温向晴一路半扶半搀着谢清凝走回座位,整个人依旧绷得紧紧的,那双平日里总是弯成月牙、盛满笑意的眼睛,此刻只剩下藏不住的慌张。
他把谢清凝小心翼翼地安置在椅子上,动作轻得像是对待一件易碎的瓷器,生怕自己稍一用力,就会让眼前人本就脆弱的状态变得更糟。紧接着他又飞快地跑去饮水机旁接了杯温水,脚步急得差点撞翻桌角堆叠的书本,杯中的温水晃出细微的涟漪,也晃出了他心底藏不住的慌乱。
“你快喝点水缓缓。”
温向晴把水杯递到谢清凝面前,指尖还在微微发颤,语气里满是抑制不住的自责,“是不是刚才撞得太狠了?都怪我,跟别人闹起来没个轻重,下次我再也不这样了,再也不毛手毛脚了。”
他絮絮叨叨地自责着,一句接一句,语气真诚又懊恼,全然没意识到自己此刻的紧张与在意,早已远远超出了普通兄弟该有的界限。

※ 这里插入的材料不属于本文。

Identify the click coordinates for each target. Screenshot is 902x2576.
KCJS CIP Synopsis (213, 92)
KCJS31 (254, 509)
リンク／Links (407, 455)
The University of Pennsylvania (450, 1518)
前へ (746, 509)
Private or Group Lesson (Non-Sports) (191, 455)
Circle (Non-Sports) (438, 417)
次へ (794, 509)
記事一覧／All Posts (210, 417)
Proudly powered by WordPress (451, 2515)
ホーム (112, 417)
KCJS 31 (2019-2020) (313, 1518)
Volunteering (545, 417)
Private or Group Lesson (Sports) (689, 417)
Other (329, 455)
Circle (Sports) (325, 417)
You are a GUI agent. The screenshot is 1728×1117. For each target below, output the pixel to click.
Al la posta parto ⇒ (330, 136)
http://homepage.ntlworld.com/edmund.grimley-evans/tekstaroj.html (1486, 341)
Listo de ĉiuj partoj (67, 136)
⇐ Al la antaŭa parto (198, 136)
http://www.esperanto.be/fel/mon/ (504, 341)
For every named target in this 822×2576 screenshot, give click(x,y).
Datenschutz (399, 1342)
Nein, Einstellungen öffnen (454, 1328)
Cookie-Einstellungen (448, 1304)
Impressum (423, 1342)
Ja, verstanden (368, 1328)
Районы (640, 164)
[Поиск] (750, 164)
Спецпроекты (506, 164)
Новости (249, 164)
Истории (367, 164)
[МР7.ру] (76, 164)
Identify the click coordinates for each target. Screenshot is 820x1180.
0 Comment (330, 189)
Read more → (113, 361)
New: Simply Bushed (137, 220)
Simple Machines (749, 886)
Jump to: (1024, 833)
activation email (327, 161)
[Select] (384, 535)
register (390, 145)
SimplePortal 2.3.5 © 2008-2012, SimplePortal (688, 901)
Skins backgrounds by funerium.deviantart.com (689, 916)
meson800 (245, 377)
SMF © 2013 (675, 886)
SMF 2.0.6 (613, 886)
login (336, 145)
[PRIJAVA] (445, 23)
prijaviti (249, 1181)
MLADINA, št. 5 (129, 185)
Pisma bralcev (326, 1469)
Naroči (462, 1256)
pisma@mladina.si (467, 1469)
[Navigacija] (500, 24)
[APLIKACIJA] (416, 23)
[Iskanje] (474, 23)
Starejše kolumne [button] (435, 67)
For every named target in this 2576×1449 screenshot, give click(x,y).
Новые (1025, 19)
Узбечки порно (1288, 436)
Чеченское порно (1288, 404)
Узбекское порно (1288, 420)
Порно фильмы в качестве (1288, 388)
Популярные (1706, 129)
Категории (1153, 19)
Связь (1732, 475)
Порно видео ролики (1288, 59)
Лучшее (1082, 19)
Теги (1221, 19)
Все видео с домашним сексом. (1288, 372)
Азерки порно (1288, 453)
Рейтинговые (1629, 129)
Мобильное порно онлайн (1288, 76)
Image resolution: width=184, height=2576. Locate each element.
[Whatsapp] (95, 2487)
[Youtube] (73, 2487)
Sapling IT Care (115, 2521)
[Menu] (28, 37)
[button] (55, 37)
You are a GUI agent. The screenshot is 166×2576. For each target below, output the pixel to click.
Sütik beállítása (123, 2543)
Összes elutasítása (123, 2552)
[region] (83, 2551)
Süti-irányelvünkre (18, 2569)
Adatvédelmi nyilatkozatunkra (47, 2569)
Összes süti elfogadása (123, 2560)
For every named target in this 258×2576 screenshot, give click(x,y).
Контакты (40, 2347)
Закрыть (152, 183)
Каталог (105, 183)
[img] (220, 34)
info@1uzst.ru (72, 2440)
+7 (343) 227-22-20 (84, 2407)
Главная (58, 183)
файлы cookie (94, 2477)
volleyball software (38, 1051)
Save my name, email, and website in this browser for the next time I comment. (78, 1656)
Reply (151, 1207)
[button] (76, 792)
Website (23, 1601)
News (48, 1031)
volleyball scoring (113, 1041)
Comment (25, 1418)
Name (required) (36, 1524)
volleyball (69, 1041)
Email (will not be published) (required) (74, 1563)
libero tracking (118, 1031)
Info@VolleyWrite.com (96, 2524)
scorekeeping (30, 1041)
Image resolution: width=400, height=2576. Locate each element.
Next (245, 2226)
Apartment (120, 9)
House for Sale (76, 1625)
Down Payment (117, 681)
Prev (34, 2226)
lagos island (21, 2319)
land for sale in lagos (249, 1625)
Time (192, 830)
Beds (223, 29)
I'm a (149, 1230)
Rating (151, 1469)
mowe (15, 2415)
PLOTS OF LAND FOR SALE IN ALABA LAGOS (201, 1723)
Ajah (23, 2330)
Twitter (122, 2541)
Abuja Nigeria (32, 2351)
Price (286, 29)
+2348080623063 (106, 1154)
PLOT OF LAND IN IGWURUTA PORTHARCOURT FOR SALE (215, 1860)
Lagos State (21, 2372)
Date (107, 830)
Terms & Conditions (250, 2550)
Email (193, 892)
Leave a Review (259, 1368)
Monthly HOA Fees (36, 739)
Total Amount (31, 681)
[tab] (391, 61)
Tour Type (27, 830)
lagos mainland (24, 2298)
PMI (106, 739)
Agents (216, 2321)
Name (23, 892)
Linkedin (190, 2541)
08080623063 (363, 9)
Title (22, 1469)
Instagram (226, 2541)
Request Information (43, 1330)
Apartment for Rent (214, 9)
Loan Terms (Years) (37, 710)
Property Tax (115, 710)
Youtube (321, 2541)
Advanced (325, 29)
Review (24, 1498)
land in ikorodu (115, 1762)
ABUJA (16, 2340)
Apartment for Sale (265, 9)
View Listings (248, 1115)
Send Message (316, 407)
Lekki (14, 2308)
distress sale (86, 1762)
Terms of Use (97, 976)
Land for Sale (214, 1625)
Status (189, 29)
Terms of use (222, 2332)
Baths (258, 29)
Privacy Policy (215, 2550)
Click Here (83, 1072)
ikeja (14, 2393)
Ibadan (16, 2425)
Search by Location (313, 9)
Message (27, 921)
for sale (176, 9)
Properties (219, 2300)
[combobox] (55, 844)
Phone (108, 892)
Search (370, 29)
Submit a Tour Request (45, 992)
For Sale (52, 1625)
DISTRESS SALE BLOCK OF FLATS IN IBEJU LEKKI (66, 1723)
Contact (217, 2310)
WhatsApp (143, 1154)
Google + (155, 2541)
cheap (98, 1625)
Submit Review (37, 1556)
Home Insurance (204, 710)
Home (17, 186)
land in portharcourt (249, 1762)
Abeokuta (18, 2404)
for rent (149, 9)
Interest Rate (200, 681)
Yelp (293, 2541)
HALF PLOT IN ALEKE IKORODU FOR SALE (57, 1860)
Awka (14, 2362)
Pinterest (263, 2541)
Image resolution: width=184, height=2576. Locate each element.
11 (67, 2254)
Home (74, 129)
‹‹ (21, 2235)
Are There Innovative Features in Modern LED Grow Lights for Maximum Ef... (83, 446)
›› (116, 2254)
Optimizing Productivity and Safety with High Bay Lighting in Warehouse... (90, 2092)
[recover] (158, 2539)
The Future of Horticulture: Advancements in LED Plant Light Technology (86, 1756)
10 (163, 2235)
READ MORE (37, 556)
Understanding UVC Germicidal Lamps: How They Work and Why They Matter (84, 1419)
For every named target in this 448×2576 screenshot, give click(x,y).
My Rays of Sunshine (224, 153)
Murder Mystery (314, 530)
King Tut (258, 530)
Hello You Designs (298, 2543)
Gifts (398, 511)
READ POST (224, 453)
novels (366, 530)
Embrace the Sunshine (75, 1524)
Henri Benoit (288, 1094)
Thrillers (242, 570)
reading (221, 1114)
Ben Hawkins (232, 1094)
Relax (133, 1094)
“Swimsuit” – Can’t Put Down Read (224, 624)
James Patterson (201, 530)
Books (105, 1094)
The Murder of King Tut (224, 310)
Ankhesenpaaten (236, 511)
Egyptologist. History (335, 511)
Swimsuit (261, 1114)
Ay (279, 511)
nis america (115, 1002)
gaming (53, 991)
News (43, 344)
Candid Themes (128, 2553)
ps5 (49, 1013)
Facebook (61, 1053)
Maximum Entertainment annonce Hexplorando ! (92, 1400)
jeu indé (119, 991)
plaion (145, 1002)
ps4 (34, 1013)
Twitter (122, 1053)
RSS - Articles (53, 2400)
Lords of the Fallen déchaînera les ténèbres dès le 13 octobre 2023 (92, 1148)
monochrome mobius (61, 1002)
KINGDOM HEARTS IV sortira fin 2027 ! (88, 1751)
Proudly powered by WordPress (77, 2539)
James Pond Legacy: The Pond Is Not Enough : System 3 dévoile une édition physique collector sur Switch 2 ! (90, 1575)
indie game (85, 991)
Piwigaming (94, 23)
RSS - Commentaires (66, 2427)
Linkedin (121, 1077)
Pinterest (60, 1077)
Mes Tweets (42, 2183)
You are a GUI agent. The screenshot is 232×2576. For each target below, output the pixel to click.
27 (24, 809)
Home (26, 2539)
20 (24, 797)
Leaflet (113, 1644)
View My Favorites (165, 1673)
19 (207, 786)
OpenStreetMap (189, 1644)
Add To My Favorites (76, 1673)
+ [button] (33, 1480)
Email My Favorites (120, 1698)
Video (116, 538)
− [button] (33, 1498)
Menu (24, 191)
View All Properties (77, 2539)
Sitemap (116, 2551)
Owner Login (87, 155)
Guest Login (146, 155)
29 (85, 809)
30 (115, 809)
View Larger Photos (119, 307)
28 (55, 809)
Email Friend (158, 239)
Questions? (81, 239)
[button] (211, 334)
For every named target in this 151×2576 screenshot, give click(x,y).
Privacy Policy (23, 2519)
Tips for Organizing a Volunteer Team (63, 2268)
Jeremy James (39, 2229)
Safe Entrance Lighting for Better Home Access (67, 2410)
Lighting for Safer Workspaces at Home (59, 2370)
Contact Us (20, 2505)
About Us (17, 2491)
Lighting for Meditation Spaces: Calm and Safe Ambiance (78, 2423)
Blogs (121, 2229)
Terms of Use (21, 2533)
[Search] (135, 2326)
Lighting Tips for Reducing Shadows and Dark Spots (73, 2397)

若是有旁人在场,一眼便能看出这份关心里藏着的不同,可偏偏温向晴迟钝得很,把所有翻涌的情绪,都简单归类为兄弟间的担忧。
谢清凝抬眸看他,长睫像蝶翼般轻轻颤动,脸上那层不正常的潮红还未完全褪去,从下颌一路蔓延到耳尖,衬得他本就清浅柔和的眉眼多了几分易碎的美感。
他没有去接那杯温水,只是轻轻摇了摇头,指尖依旧不自觉地蜷缩着,掌心那几道被指甲深深掐出来的红痕还隐隐发烫,那是他方才强行压制心动与病痛留下的痕迹。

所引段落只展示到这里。